The “human element” in data introduces fundamental algorithmic challenges such as protecting individual privacy, ensuring fairness in classification, and, designing algorithms that are robust to population outliers and adversarial conditions. This talk focuses on the fruitful interplay between privacy and robustness.
We will first give a simple and practical method for computing the principal components of a data set under the strong notion of differential privacy. Our algorithm always guarantees privacy while its utility analysis circumvents an impossibility result in differential privacy using a realistic assumption central to robust principal component analysis.

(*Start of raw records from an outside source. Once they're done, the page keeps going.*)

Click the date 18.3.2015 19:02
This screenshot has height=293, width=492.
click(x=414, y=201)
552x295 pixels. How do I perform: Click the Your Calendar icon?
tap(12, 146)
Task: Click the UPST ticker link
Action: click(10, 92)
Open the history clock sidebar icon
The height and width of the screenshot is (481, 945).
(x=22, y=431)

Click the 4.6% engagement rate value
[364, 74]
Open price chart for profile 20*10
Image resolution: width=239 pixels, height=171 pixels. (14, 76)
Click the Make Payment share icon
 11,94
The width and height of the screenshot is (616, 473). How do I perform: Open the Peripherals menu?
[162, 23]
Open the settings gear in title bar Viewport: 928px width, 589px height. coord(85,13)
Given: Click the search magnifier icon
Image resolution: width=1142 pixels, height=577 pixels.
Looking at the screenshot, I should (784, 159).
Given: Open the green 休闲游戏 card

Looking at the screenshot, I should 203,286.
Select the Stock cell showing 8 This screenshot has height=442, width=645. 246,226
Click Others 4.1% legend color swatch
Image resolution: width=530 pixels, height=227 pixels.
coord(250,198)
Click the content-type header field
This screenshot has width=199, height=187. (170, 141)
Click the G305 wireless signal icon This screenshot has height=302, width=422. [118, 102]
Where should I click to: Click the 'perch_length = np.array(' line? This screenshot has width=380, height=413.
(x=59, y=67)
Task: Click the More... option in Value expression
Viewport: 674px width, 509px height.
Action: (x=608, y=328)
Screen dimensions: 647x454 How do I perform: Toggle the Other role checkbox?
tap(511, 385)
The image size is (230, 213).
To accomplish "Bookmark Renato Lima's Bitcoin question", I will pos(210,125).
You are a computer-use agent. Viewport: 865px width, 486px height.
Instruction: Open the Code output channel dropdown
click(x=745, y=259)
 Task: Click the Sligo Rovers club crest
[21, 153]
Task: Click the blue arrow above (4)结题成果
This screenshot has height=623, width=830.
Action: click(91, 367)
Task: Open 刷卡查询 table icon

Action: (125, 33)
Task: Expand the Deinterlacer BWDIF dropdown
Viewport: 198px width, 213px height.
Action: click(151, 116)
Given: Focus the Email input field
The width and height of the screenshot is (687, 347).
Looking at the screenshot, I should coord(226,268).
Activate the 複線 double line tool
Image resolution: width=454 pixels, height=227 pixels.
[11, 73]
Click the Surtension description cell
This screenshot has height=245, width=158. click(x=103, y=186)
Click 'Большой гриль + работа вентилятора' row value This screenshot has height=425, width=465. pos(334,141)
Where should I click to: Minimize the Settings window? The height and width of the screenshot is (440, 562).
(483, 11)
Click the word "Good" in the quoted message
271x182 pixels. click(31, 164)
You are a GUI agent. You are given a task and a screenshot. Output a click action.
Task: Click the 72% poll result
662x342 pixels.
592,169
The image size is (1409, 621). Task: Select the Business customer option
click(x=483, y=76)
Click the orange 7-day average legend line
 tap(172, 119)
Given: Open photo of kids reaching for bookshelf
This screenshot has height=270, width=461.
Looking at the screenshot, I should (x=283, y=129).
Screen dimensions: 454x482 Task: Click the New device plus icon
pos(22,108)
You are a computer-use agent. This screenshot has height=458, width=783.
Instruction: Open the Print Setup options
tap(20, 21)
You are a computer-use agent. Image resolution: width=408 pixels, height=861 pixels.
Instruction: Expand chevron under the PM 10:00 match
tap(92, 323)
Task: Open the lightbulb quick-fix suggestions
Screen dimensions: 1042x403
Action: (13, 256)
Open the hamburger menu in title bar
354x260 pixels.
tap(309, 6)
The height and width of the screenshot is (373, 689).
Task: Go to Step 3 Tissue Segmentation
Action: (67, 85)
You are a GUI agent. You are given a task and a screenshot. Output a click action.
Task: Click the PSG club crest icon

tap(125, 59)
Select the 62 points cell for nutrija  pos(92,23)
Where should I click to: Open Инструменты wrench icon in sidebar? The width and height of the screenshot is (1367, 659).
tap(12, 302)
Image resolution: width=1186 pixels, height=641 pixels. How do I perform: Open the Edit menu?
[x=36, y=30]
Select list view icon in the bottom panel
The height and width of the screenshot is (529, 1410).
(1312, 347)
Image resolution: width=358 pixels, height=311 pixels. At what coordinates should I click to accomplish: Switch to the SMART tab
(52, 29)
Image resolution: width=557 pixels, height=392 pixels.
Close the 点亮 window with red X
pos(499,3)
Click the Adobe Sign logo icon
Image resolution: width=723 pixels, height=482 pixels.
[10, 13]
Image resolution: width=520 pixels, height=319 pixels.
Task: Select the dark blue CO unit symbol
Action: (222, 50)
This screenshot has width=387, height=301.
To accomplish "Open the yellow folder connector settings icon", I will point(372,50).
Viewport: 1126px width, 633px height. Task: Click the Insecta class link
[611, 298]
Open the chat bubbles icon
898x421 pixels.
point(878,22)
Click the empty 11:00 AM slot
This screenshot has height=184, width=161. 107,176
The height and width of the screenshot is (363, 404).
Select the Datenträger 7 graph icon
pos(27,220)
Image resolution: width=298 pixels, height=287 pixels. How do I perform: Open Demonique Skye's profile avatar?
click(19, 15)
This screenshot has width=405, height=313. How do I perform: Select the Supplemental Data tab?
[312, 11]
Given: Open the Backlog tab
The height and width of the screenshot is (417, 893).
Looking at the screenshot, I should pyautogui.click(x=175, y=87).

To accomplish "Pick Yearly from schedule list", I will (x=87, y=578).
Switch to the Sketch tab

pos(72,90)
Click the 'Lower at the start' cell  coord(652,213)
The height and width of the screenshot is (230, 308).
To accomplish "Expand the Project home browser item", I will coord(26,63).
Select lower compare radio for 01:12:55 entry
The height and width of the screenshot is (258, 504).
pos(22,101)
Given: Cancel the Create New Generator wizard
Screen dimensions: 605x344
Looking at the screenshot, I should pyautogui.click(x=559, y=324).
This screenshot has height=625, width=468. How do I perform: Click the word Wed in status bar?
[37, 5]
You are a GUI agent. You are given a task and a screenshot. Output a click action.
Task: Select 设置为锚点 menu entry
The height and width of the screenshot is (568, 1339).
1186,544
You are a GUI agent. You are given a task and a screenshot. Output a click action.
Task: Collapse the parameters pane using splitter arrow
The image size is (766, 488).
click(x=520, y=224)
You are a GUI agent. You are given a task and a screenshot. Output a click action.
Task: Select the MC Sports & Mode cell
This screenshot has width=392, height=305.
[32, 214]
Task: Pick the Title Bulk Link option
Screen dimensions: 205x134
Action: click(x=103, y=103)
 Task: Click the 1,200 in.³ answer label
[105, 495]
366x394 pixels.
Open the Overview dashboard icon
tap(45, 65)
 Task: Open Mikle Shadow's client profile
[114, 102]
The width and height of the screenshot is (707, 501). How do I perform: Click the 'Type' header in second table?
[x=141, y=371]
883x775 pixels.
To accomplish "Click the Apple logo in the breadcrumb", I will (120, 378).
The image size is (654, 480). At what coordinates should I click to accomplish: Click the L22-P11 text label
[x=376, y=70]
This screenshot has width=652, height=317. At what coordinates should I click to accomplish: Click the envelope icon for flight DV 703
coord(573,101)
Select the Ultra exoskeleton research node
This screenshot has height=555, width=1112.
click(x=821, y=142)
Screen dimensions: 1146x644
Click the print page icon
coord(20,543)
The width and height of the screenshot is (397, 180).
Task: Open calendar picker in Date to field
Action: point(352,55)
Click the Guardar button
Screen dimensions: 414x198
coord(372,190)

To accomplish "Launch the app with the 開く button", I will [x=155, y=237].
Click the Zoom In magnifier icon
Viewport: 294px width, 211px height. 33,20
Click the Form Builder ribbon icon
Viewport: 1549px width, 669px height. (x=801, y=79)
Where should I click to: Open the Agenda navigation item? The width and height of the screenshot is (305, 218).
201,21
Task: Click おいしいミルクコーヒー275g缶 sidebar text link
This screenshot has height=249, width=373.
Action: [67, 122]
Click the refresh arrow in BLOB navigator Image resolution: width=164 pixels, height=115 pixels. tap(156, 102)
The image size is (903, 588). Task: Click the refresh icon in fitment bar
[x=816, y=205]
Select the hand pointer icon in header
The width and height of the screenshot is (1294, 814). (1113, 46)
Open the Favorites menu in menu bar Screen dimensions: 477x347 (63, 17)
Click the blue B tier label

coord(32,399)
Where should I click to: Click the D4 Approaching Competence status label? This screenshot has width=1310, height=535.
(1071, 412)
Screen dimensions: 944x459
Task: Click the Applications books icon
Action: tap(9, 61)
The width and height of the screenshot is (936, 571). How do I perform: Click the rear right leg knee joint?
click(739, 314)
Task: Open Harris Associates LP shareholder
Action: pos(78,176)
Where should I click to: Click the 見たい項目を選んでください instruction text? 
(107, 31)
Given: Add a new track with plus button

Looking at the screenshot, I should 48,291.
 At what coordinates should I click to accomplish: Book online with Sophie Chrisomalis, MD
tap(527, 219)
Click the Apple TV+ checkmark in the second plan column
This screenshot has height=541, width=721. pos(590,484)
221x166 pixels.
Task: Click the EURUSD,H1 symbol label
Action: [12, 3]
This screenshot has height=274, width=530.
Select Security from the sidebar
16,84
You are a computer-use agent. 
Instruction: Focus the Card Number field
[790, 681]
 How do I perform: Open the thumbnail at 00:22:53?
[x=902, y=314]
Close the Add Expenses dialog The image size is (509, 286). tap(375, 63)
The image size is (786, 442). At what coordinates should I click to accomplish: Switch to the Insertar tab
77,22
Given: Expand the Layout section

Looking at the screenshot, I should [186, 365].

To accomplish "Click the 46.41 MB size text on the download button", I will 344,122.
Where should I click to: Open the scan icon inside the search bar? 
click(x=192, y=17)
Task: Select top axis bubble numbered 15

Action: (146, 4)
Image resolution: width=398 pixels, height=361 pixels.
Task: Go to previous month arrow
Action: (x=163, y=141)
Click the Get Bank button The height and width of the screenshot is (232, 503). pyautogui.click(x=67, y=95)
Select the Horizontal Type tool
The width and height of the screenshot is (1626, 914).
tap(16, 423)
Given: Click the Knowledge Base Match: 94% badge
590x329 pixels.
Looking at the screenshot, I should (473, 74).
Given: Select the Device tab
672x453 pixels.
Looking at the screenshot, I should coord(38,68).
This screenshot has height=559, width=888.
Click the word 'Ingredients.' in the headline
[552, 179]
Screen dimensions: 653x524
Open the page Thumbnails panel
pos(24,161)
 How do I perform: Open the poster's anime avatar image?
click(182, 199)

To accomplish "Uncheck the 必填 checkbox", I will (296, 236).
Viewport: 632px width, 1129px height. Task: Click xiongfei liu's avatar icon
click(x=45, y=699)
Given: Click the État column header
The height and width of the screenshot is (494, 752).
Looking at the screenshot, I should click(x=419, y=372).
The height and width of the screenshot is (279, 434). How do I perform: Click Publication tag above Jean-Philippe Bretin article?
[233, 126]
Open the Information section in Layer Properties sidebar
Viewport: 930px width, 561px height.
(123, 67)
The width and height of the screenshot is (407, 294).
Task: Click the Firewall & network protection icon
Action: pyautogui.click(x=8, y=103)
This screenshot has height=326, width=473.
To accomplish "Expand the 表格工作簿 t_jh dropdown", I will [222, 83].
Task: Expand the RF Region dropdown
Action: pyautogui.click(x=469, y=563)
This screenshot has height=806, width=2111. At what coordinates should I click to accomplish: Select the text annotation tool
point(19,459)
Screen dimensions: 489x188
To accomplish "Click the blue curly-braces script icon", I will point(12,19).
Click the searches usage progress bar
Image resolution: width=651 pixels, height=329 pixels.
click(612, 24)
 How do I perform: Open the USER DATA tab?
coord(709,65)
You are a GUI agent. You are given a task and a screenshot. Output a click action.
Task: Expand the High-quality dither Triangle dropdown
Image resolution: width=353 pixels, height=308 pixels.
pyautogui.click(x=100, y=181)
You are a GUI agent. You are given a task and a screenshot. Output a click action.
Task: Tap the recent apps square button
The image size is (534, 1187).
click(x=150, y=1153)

We then turn to the problem of analyzing massive data sets using few linear measurements—an algorithmic paradigm known as “linear sketching”. Here we prove a “no free lunch” theorem showing that the computational efficiency of linear sketches comes at the cost of robustness. Indeed, we show that efficient linear sketches cannot guarantee correctness on adaptively chosen inputs. Our result builds on a close connection to privacy and can be seen as a novel “reconstruction attack” in the privacy setting.
Moritz Hardt is a post-doctoral researcher in the theory group at IBM Research Almaden. He completed his PhD in Computer Science at Princeton University in 2011, advised by Boaz Barak. His current work focuses on the algorithmic foundations of privacy, fairness and robustness in statistical data analysis. His general research areas include algorithms, machine learning and complexity theory.